A company called ScopeAR, which we’ve been tracking, is among the first to offer web-based AR authorship that requires no coding — though it’s a safe bet the technology is about to proliferate as mixed reality gains broader enterprise adoption. 

Also: What is low-code and no-code? A guide to development platforms

“About a year and a half after the original Apple App store launched, developers finally learned how to leverage a touch screen to build engaging and useful user interfaces, and app development exploded,” Scott Montgomerie, co-founder and CEO of Scope AR, told me in late 2018. “AR app development requires a whole new way of thinking. Much like the iPhone’s user experience required a transition from mouse-and-keyboard interaction to touch, AR experiences require a new method of interaction.” 

It will also require a very low bar for developers, which is where Scope AR’s WorkLink represents a turning of the tides for AR development and adoption. The web-based platform empowers aerospace, medical device, and industrial professionals to quickly create their own augmented reality content without any coding or 3D modeling expertise.

“We set out to make the creation of 3D AR content as fast and easy as recording iMovie or creating a PowerPoint,” says Montgomerie. “Using our technology platform, any user can easily author their specific knowledge into WorkLink to be widely consumed for training, complex assembly, and field service troubleshooting.”

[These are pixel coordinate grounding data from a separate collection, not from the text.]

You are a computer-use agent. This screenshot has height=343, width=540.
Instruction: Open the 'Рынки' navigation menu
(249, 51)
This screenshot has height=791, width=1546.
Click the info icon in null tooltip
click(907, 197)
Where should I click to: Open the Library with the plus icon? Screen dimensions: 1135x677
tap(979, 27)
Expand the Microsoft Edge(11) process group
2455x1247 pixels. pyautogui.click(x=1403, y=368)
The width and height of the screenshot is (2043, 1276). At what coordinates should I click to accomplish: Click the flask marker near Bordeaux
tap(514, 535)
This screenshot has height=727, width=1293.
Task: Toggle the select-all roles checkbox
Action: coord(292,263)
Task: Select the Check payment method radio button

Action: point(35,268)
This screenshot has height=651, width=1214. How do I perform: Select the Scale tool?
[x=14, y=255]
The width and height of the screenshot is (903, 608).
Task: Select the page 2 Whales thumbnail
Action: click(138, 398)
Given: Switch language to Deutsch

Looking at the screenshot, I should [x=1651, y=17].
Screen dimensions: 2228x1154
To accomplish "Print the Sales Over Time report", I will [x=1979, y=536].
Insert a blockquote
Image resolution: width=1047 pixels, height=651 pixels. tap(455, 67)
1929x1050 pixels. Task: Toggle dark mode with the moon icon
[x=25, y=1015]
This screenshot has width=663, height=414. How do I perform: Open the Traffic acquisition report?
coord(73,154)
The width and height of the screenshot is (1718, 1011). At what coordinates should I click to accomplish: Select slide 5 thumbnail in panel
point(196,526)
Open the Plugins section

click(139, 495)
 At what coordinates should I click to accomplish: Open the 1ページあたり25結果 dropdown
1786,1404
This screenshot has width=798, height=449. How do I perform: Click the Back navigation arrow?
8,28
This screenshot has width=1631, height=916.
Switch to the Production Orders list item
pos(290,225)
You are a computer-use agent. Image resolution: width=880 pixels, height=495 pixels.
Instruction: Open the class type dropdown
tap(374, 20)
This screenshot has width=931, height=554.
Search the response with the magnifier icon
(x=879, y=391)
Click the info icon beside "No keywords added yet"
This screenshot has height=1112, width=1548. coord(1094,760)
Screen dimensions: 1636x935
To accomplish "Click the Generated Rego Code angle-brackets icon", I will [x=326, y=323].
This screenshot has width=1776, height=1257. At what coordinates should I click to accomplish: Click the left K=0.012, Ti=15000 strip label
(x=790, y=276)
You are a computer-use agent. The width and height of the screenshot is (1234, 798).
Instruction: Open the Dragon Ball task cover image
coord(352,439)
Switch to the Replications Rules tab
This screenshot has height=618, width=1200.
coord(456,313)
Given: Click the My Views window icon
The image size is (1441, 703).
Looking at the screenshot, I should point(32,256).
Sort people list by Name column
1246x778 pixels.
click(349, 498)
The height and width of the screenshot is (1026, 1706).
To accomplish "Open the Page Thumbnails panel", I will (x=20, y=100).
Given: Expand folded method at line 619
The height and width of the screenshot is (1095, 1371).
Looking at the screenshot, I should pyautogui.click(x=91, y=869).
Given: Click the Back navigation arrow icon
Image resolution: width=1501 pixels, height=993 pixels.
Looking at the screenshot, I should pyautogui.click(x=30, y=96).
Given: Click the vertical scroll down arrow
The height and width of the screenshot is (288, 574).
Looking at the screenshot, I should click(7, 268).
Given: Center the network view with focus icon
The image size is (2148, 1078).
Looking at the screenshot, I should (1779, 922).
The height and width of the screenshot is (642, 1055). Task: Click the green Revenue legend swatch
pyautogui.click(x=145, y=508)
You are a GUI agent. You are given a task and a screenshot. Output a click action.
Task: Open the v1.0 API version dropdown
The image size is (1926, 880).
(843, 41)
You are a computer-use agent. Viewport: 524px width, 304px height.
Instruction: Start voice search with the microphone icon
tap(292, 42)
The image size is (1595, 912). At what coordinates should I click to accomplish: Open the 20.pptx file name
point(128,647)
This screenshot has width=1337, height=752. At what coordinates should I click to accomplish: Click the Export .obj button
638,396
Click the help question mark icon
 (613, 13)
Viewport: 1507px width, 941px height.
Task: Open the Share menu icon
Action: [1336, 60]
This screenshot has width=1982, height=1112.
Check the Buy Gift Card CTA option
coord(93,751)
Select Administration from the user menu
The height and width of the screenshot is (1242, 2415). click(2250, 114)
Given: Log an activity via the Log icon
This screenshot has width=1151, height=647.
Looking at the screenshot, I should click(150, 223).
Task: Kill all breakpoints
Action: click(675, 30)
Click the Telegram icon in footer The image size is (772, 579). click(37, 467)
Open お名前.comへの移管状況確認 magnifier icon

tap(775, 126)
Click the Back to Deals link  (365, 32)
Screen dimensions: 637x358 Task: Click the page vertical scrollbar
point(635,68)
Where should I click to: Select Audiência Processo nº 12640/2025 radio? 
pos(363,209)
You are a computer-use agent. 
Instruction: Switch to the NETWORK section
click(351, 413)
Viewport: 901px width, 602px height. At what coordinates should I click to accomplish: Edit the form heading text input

WorkLink, which is designed for special use industries, utilizes a browser-based workflow that natively accepts an array of CAD file formats. Users transform their engineering model files and place them within a mixed reality scene. Animation and motion can be added, along with annotated work instructions. It’s all drag-and-drop, on par with paint-by-numbers web dev services or slideshow creators. 

Verge3D, another early tool for no-coding AR development, includes a visual logic editor, as well, and it’s a safe bet we’re going to see more examples of this barrier-crushing technology.

WorkLink is specifically designed for use within organizations. According to the company, commercial use cases include training, commercial education, service and support of advanced medical capital equipment such as robotic surgery, COVID-19 testing equipment, and sports medicine. 

“WorkLink Create empowers enterprise workforces amidst the unprecedented resource constraints and travel restrictions due to the COVID-19 pandemic,” says Montgomerie. “We accomplished this by improving on the organizational and technical bottlenecks for AR content, thereby helping our customers to maximize continuity in their operations.”